Pointing data for screenshots

__________________________________________________

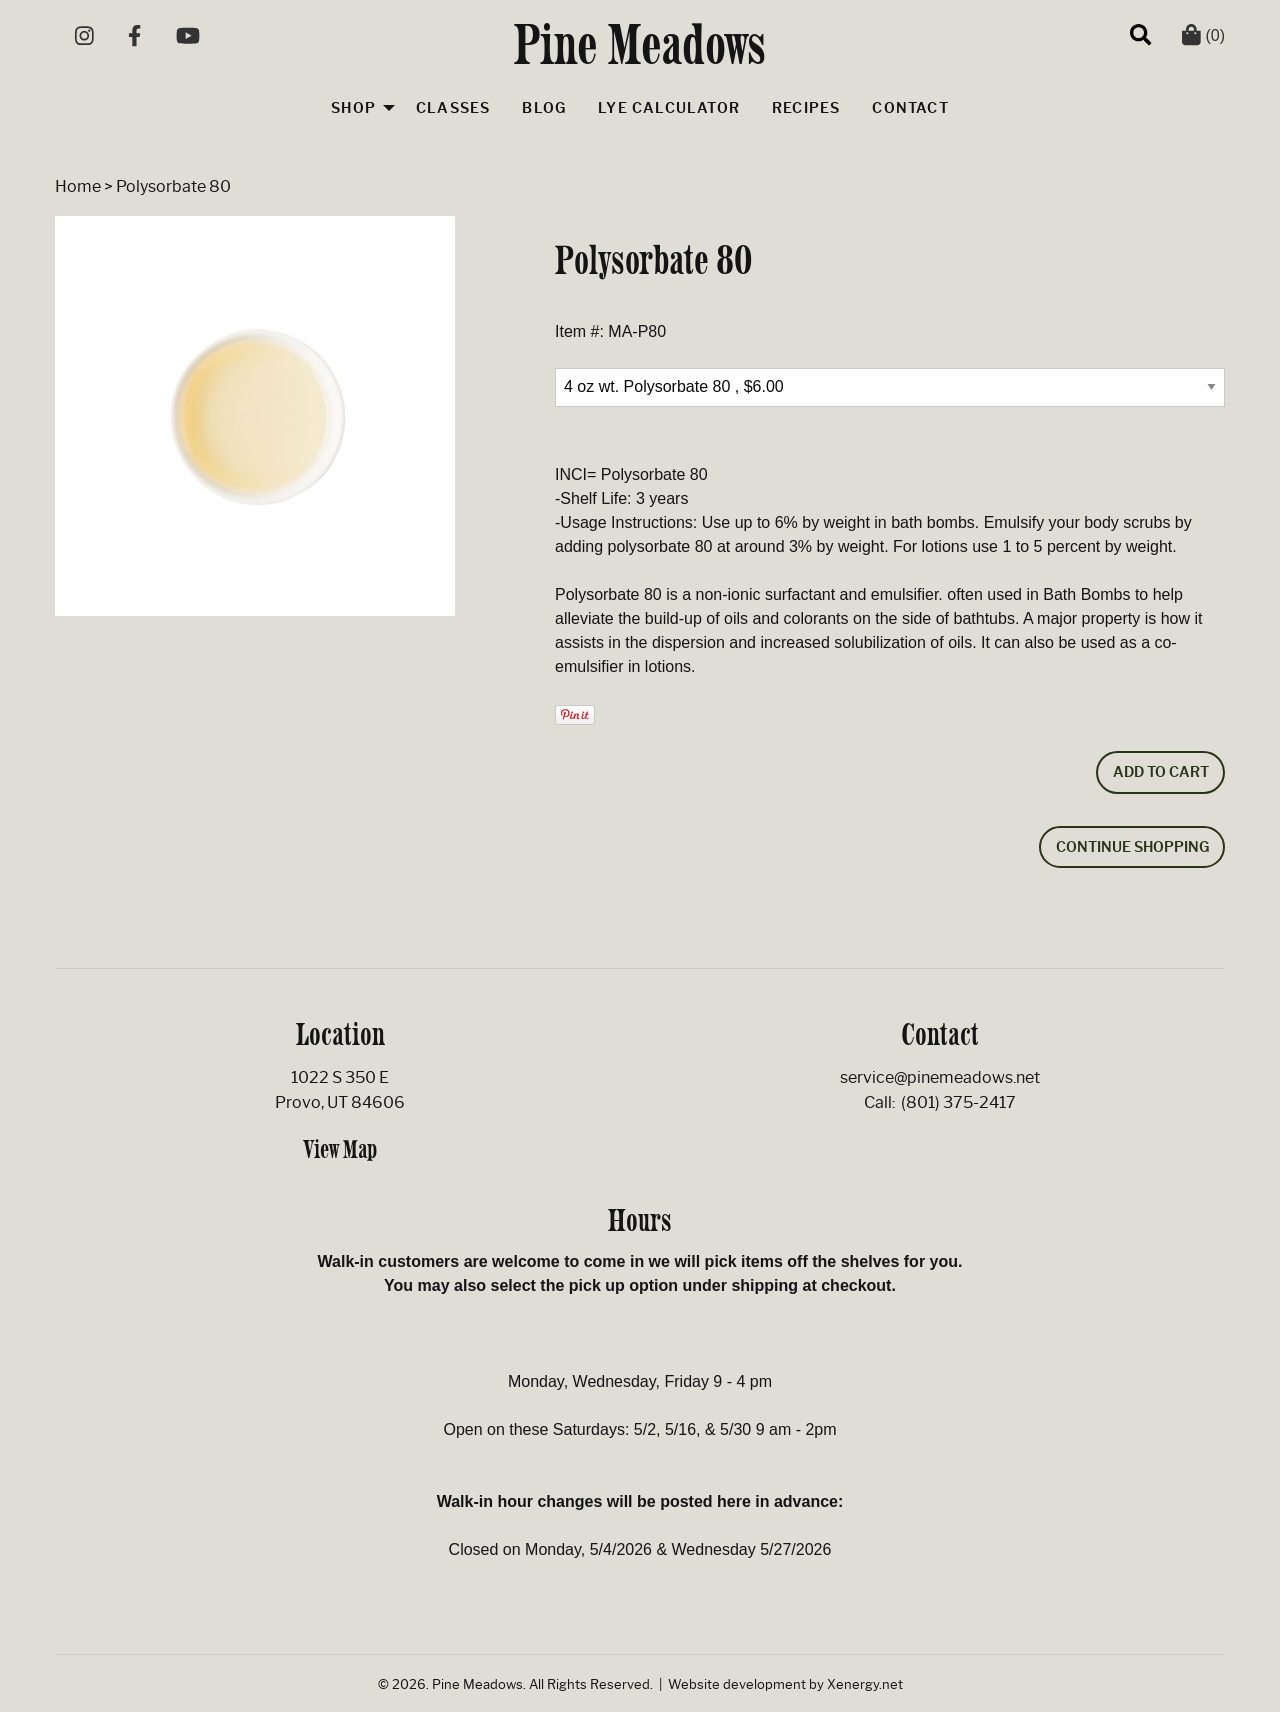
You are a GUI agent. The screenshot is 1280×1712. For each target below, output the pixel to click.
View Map (340, 1149)
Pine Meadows (640, 44)
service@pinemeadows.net (940, 1077)
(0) (1203, 35)
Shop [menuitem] (353, 108)
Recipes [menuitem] (806, 108)
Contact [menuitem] (910, 108)
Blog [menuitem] (544, 108)
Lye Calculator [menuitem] (669, 108)
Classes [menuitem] (453, 108)
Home (78, 186)
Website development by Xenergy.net (785, 1684)
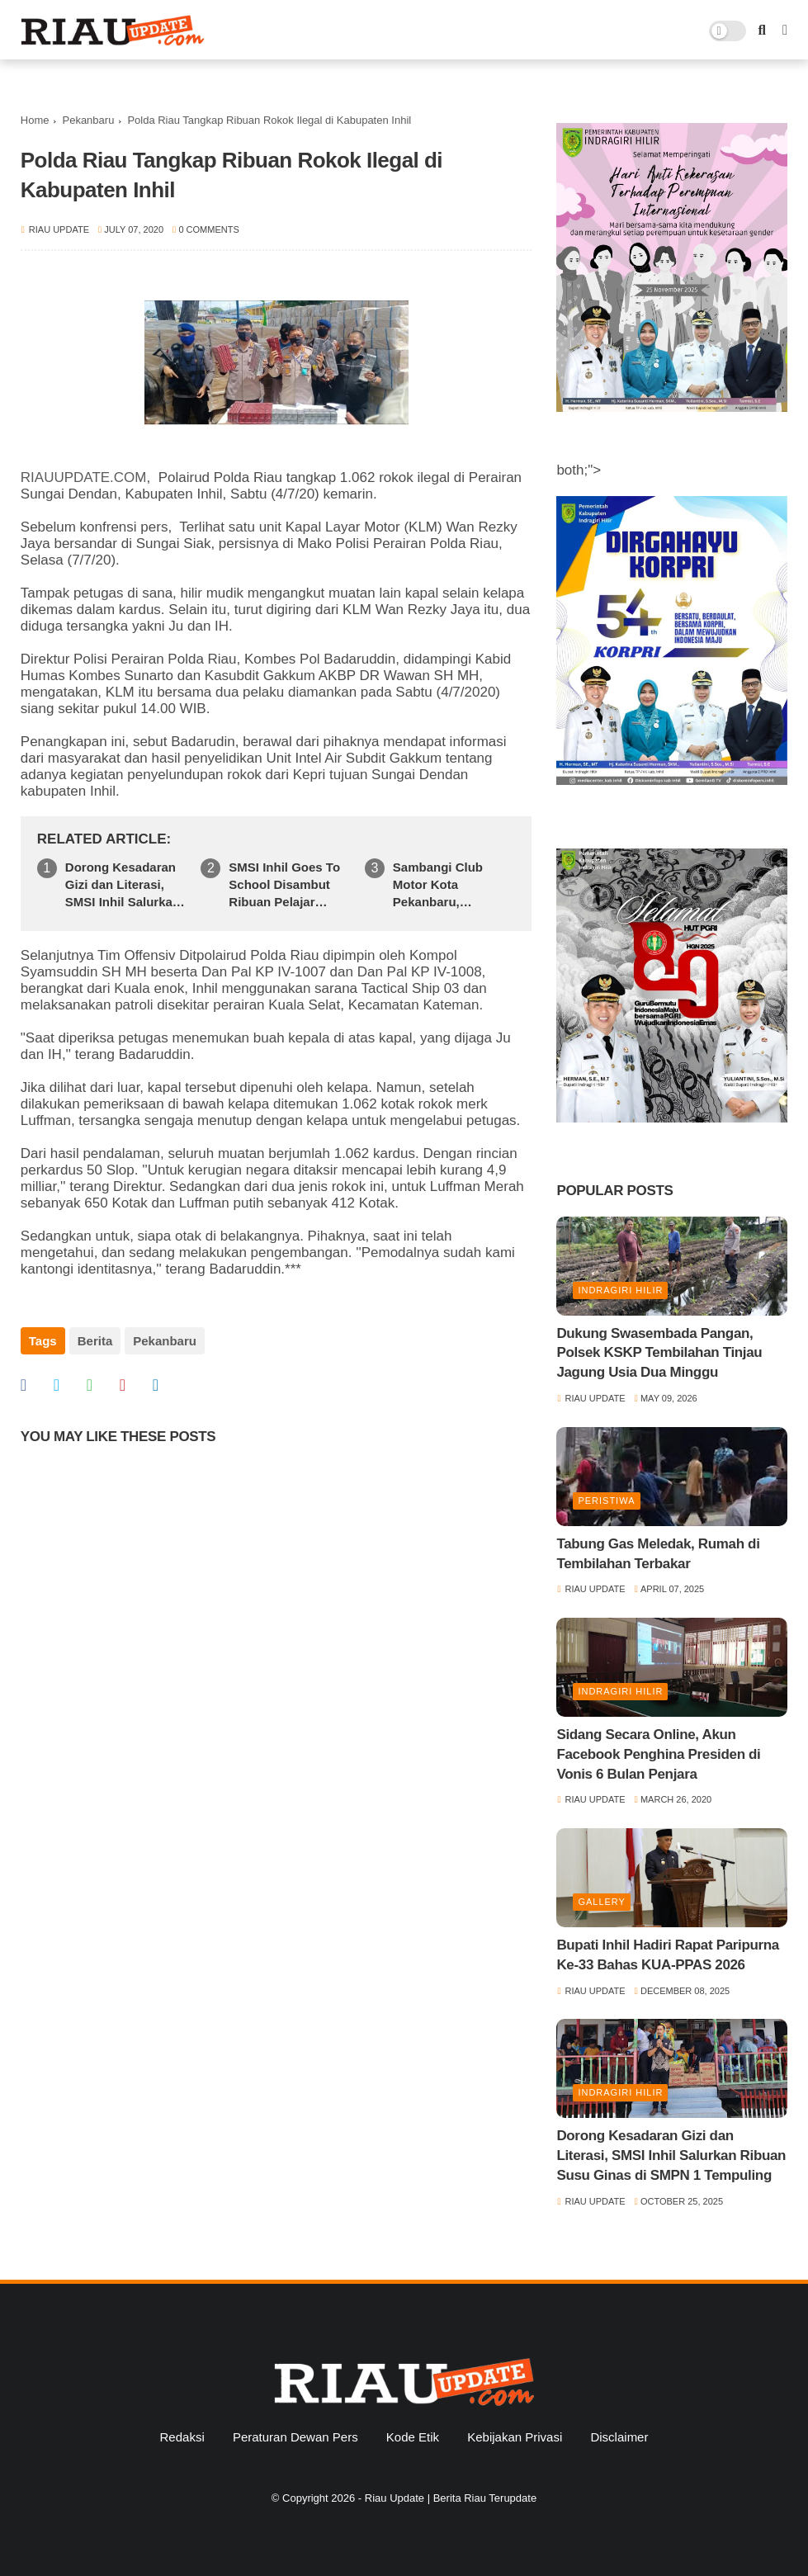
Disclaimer (619, 2437)
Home (35, 120)
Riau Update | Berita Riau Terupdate (450, 2498)
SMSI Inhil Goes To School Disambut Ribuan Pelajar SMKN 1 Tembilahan (288, 885)
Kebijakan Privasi (514, 2437)
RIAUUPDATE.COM (84, 477)
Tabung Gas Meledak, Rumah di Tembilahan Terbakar (657, 1554)
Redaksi (182, 2437)
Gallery (602, 1902)
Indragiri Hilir (620, 1290)
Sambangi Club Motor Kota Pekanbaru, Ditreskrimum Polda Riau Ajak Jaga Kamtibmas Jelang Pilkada (451, 885)
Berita (95, 1341)
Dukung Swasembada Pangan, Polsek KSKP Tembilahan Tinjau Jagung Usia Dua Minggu (659, 1353)
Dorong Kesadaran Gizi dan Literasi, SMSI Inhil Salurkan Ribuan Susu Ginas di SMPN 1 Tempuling (122, 885)
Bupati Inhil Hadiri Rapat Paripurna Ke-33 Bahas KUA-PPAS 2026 (667, 1955)
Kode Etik (412, 2437)
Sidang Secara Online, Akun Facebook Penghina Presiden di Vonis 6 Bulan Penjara (658, 1754)
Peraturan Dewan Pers (295, 2437)
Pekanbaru (88, 120)
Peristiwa (606, 1500)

__________________________________________________

● **Your goal**
Write out every item above verbatim, line for line, and omit the pictures.

● **Exercise answer**
You are a GUI agent. The screenshot is 1280×1712. For each target below, output the pixel to click.
View Map (340, 1149)
Pine Meadows (640, 44)
service@pinemeadows.net (940, 1077)
(0) (1203, 35)
Shop [menuitem] (353, 108)
Recipes [menuitem] (806, 108)
Contact [menuitem] (910, 108)
Blog [menuitem] (544, 108)
Lye Calculator [menuitem] (669, 108)
Classes [menuitem] (453, 108)
Home (78, 186)
Website development by Xenergy.net (785, 1684)
Disclaimer (619, 2437)
Home (35, 120)
Riau Update | Berita Riau Terupdate (450, 2498)
SMSI Inhil Goes To School Disambut Ribuan Pelajar SMKN 1 Tembilahan (288, 885)
Kebijakan Privasi (514, 2437)
RIAUUPDATE.COM (84, 477)
Tabung Gas Meledak, Rumah di Tembilahan Terbakar (657, 1554)
Redaksi (182, 2437)
Gallery (602, 1902)
Indragiri Hilir (620, 1290)
Sambangi Club Motor Kota Pekanbaru, Ditreskrimum Polda Riau Ajak Jaga Kamtibmas Jelang Pilkada (451, 885)
Berita (95, 1341)
Dukung Swasembada Pangan, Polsek KSKP Tembilahan Tinjau Jagung Usia Dua Minggu (659, 1353)
Dorong Kesadaran Gizi dan Literasi, SMSI Inhil Salurkan Ribuan Susu Ginas di SMPN 1 Tempuling (122, 885)
Bupati Inhil Hadiri Rapat Paripurna Ke-33 Bahas KUA-PPAS 2026 (667, 1955)
Kode Etik (412, 2437)
Sidang Secara Online, Akun Facebook Penghina Presiden di Vonis 6 Bulan Penjara (658, 1754)
Peraturan Dewan Pers (295, 2437)
Pekanbaru (88, 120)
Peristiwa (606, 1500)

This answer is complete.